De terugkeer naar het originele verhaal van Pinokkio doet je dit album lezen. Met plezier, overigens

Moeilijk was het voor de makers wel. Ze baseerden zich op het oorspronkelijke verhaal uit 1883. Maar dat verhaal werd later enkele keren aangepast. Wellicht is dit een mix van alle verhaallijnen. Zo wordt Pinokkio in deze strip opgehangen, terwijl hem dat enkel in de originele versie overkwam. Andere verhaallijnen refereren dan weer aan latere edities.

Vrijmetselaar

Ja, het is een belerend en melig verhaal. U mag gerust zijn. Alles wat vriend Pinokkio meemaakt, van kritiek tot de straffen die hij ondergaat, staan in functie van het tot inkeer komen. Wat dat betreft is het moeilijk om een verhaal als dit aan volwassenen te verkopen. Maar stap even terug in de tijd: Collodi publiceerde deze klassieker in 1883. En ook: u moet tussen de regels lezen. Collodi schreef niet enkel een kinderboek. Als vrijmetselaar wilde hij er ook mee de wat stijve samenleving bekritiseren. Pedagogen oordeelden indertijd dat het zelfs niet geschikt was voor welopgevoede kinderen. De context is hier dus belangrijk.

Uit bij Silvester.

Openingsbeeld van 'Pinokkio'.Beeld RV

Tango 1: Een zee van rotsen (★★★☆☆)

Dan probeer je, met de miljoenen die je hebt buitgemaakt bij een drugkartel, van je oude dag te genieten in het Boliviaanse Andesgebergte en je gewelddadige verleden definitief achter je te laten, of er staan plots huurmoordenaars voor je deur. Damn.

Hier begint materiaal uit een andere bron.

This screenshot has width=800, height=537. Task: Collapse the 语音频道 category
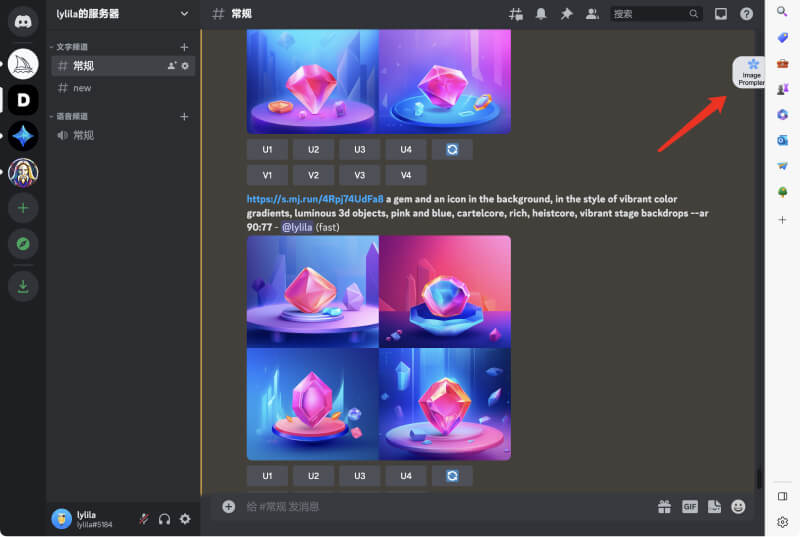click(x=70, y=117)
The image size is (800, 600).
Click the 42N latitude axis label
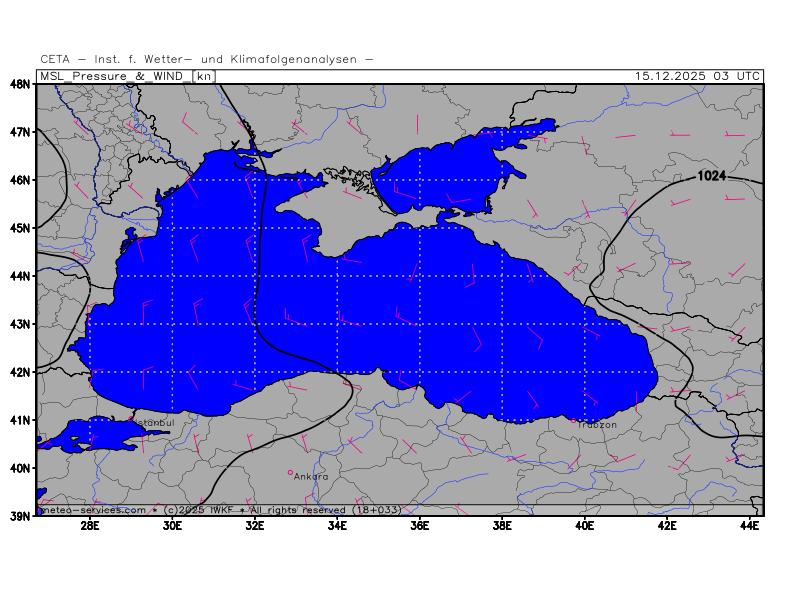20,372
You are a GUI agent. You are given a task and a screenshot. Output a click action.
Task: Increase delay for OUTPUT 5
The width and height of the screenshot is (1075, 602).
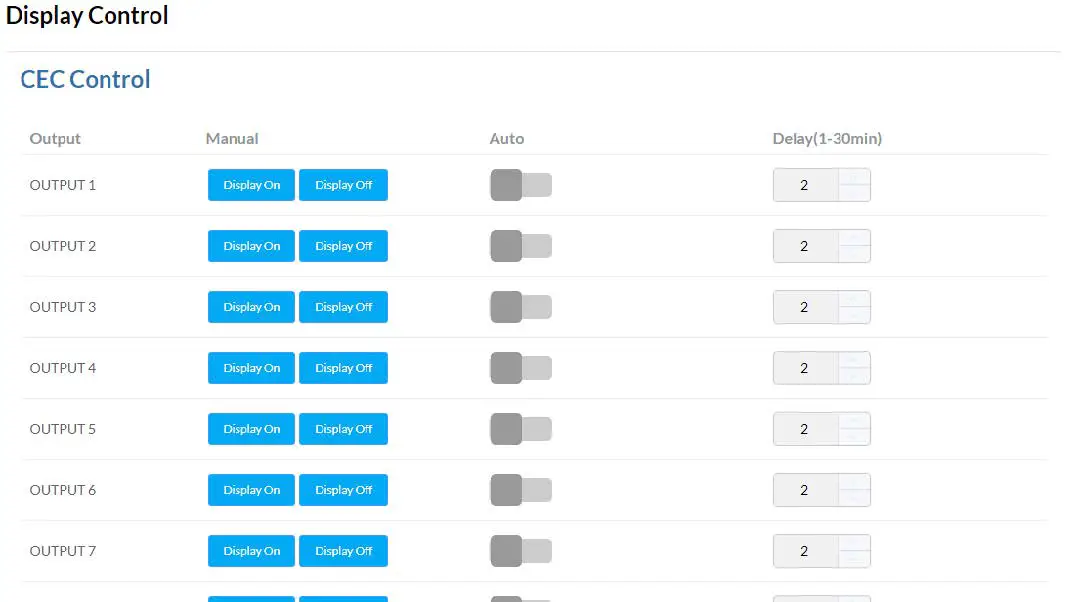coord(854,421)
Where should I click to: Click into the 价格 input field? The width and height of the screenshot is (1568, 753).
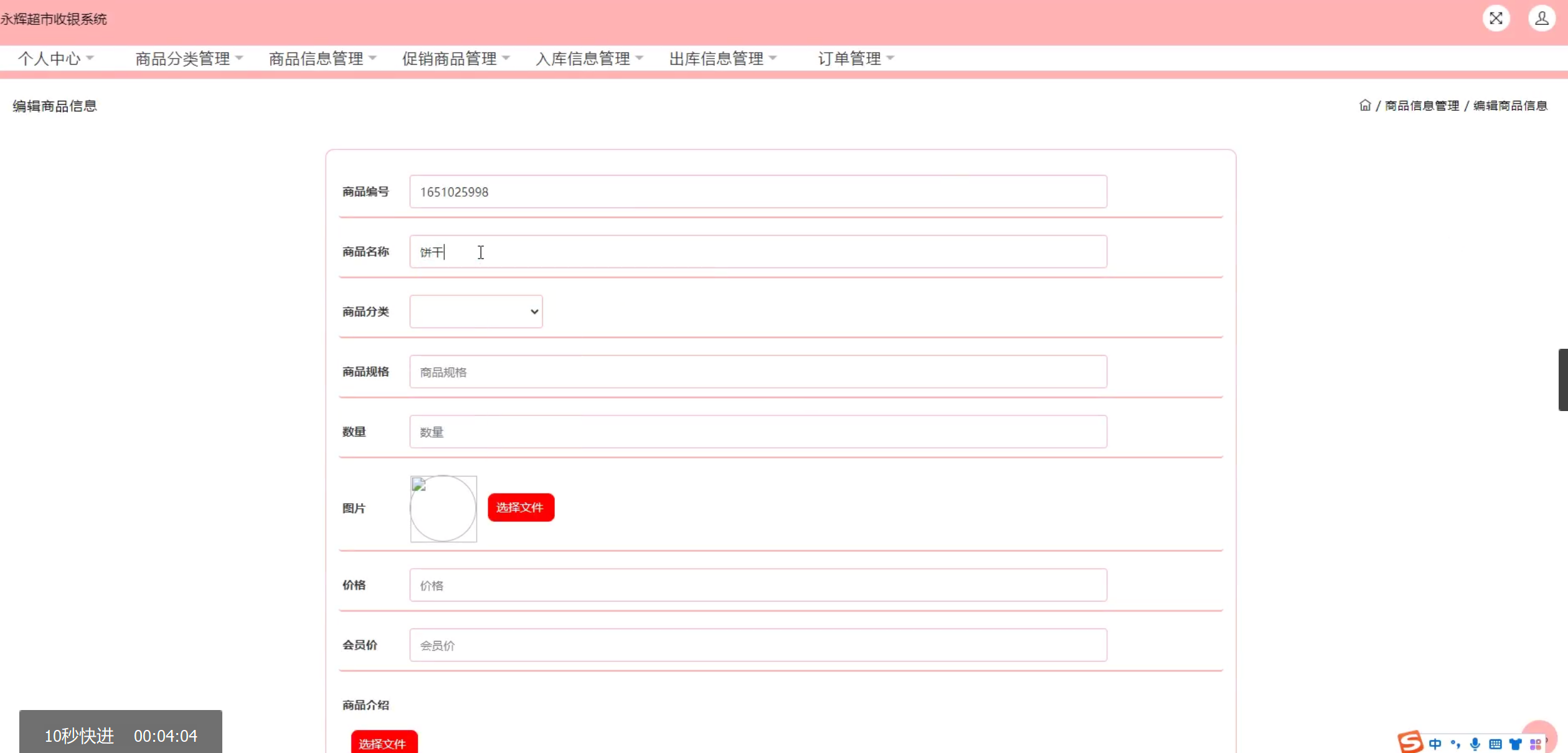click(757, 585)
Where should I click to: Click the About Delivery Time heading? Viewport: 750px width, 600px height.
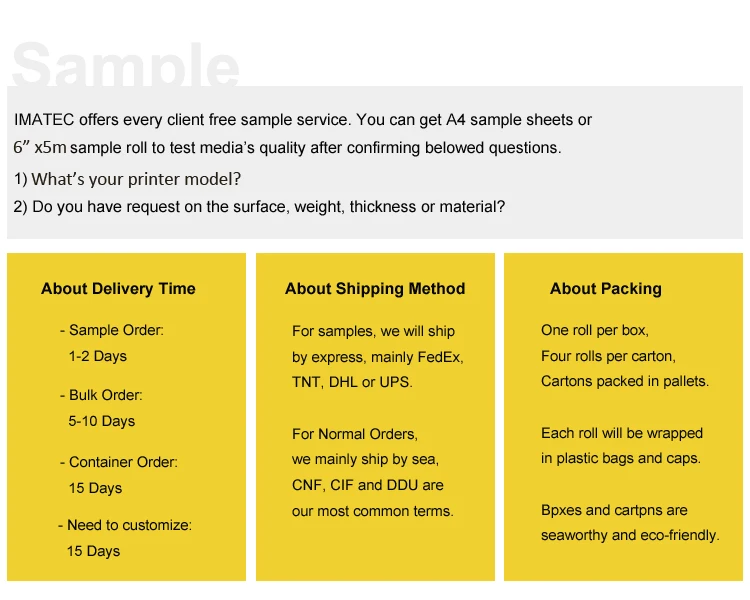point(118,289)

Het is niet bepaald een 'geeuw-onderdrukkend' uitgangspunt. Integendeel. Het is inwisselbaar met vele andere strips. Maar hier zijn wel twee topauteurs aan het werk. Matz schreef eerder de bestseller-reeks De killer en Philippe Xavier is de tekenaar van Kruistocht en Conquistador. Dus gun je ze het voordeel van de twijfel.

Hedendaagse western

Xavier omschrijft Tango als "een nieuwe avonturenreeks in de lijn van de klassiekers uit de jaren tachtig". Hij refereert daarbij aan Hermann (Bernard Prince), Jean Giraud/Moebius (Blueberry) en Corto Maltese (van Hugo Pratt). Tekenaar Matz, die zich kon uitleven met deze Boliviaanse setting – de man woonde vijf jaar in Zuid-Amerika – noemt het door dat betoverende decor ‘evengoed een hedendaagse western’. Wat er ook van zij: nieuw is het concept niet. En daar hapert het.

Cover van 'Tango 1'.Beeld RV

Knap tekenwerk, zonder meer. Beide auteurs struinden drie weken door de Andes, en dat zie en voel je. Wat een fauna en flora, wat een panorama’s en natuurgrillen. Tango lijdt wat aan clichés en ongeloofwaardigheden, maar is langs de andere kant spannend en sfeervol. Bovendien is Matz Matz, waardoor het hoofdpersonage net wat meer diepgang krijgt dan diezelfde papieren genre-acteurs uit de jaren tachtig waar hij naar verwijst. Maar voor de rest is alles net te herkenbaar, alsof je dit verhaal al zo vaak mocht lezen. Enkel de setting is anders. Zelfs origineel. Wat niet wegneemt dat Tango voorlopig een (te) bescheiden start kent. Onderhoudend, als strip tussendoor. Maar geweldig? Neen, niet echt.

Uit bij Le Lombard.

Openingsbeeld van 'Tango 1'.Beeld RV

Elric 3: De witte wolf (★★★☆☆)

Wat een carrière. De Britse schrijver Michael Moorcock mag dan vooral bekend zijn om zijn sciencefiction- en (high) fantasy-romans, hij schreef evenzeer literaire romans en songteksten, en was zelfs uitgever van een striptijdschrift. De nu 78-jarige zal daarom hoogstwaarschijnlijk in zijn nopjes zijn geweest toen Glénat in 2013 aankondigde een van zijn bekendste romanreeksen te verstrippen: Elric.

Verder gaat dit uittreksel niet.